Families who have volunteered their lawns for an Edible Estate have seen numerous benefits from personal to environmental. Michael Foti, from Los Angeles, California, journaled that volunteers came to help plant the garden. His garden has been visited by neighbors, surrounding community members, and even folks who read about the project in the newspaper. Foti wrote "some of these people just give a wave and a thumbs up from their car window as they drive by. Others will stop and tell stories about their own gardens, or offer advice and encouragement". Environmental benefits of Edible Estates include clean, homegrown food, zero packaging, and each contributes to the well-being of the local ecology. Sourcing produce from the front yard also cuts out the need for delivery from farm, to packaging center, to distribution center, to store, to home which reduces toxic emissions from vehicles.

===Sundown Schoolhouse (2006–2014)===
Sundown Schoolhouse is a series of classes hosted in Haeg's home in Los Angeles. The program started in 2006, just as his related event series Sundown Salons concluded. The school was "founded on the premise that artists, designers, performers and writers should be powerful and active agents in society, engaging in a rich and complex dialog that extends to the outside world. The Schoolhouse seeks to present an alternate model for educational and artistic practice, one in which public interaction, physical connectedness, and responsiveness to place are valued above all else." In 2009, a book was published about the activities at then Salon and Schoolhouse.

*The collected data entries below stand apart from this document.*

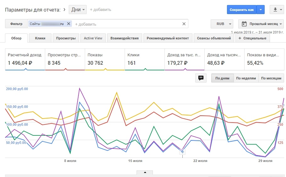Open the Дни dimension dropdown

[78, 10]
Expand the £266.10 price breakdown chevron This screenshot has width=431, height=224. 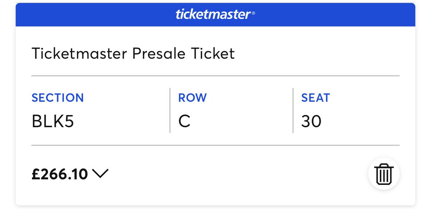(100, 174)
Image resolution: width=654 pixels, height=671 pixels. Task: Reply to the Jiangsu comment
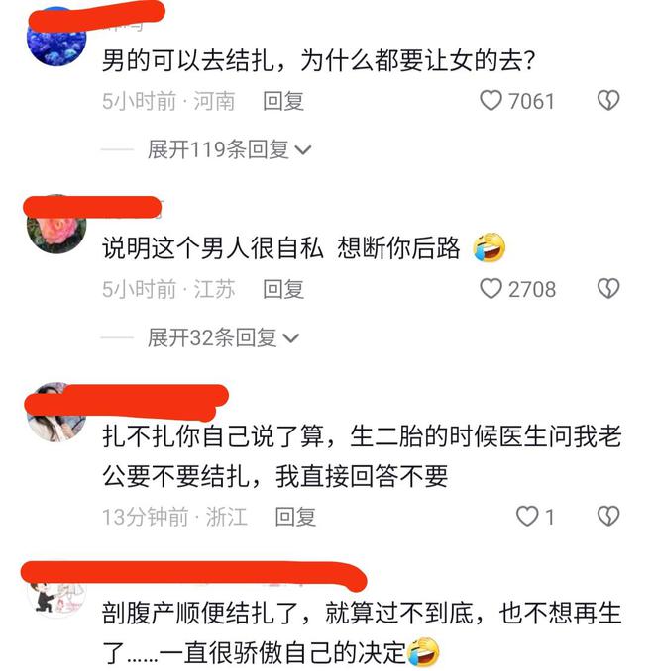[283, 289]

The Sundown Schoolhouse group presented classes such as Dancing 9–5, Library for the Future, and 'Practicing Moving.' Other activities considered part of the program have included casual meals and yoga sessions. The Schoolhouse responds to the general interests within its community, and often relates to Haeg's other exhibits and projects. Under the name of Sundown Schoolhouse, Haeg has worked with institutions such as Whitney Museum of American Art, Institute of Contemporary Art, Philadelphia, San Francisco Museum of Modern Art.

Visiting hosts and lecturers are invited to organize courses, seminars, and events. Participants and collaborators included Emily Roysdon, Andrea Zittel, Damon Rich, founder of the Center for Urban Pedagogy and Eileen Myles.

===Animal Estates (2008)===
Animal Estates proposes the strategic reintroduction of native animals into cities. Each edition of the project is commissioned and presented by a local museum which includes various combinations of related performances, displays, installations, exhibitions, documentary videos, and printed materials such as a local field guide. The project debuted at the 2008 Whitney Biennial featuring a designed beaver pond in the sunken courtyard, an eagle's nest perched above the museum entry. Later 2008 editions are in Cambridge, Massachusetts (Center for Advanced Visual Studies at MIT), San Francisco, California (San Francisco Museum of Modern Art), Portland, Oregon (Douglas F. Cooley Memorial Art Gallery, Reed College), and Utrecht, Netherlands (Casco Office for Art, Design and Theory).

Fritz Haeg's Animal Estates were inspired by his Edible Estates and an interest in animals that he has had all along. He has created a total of nine of these estates. Haeg looked at every city individually, he spent much time researching and working with local experts to produce homes for these animals that worked well within that specific city, which is similar to the Edible Estates. He hoped that these exhibitions would inspire people to create habitats for animals on their own properties because the viewers would see how simple and easy these structures would be to make.

Like Edible Estates, this particular edition of Animal Estates was a tribute to the history of the land. He built homes for the animals that resided along the Lenape people four hundred years ago. These animals included the bald eagle, barn owl, wood duck, purple martin, big brown bat, mason bee, opossum, northern flying squirrel, bobcat, eastern tiger salamander, eastern mud turtle, and the beaver. Besides providing a home for these animals, Animal Estates was also meant to inspire. Haeg states, “I want to make them as simple and primitive and handmade as possible so that anyone can look at them and imagine building one on their own property.”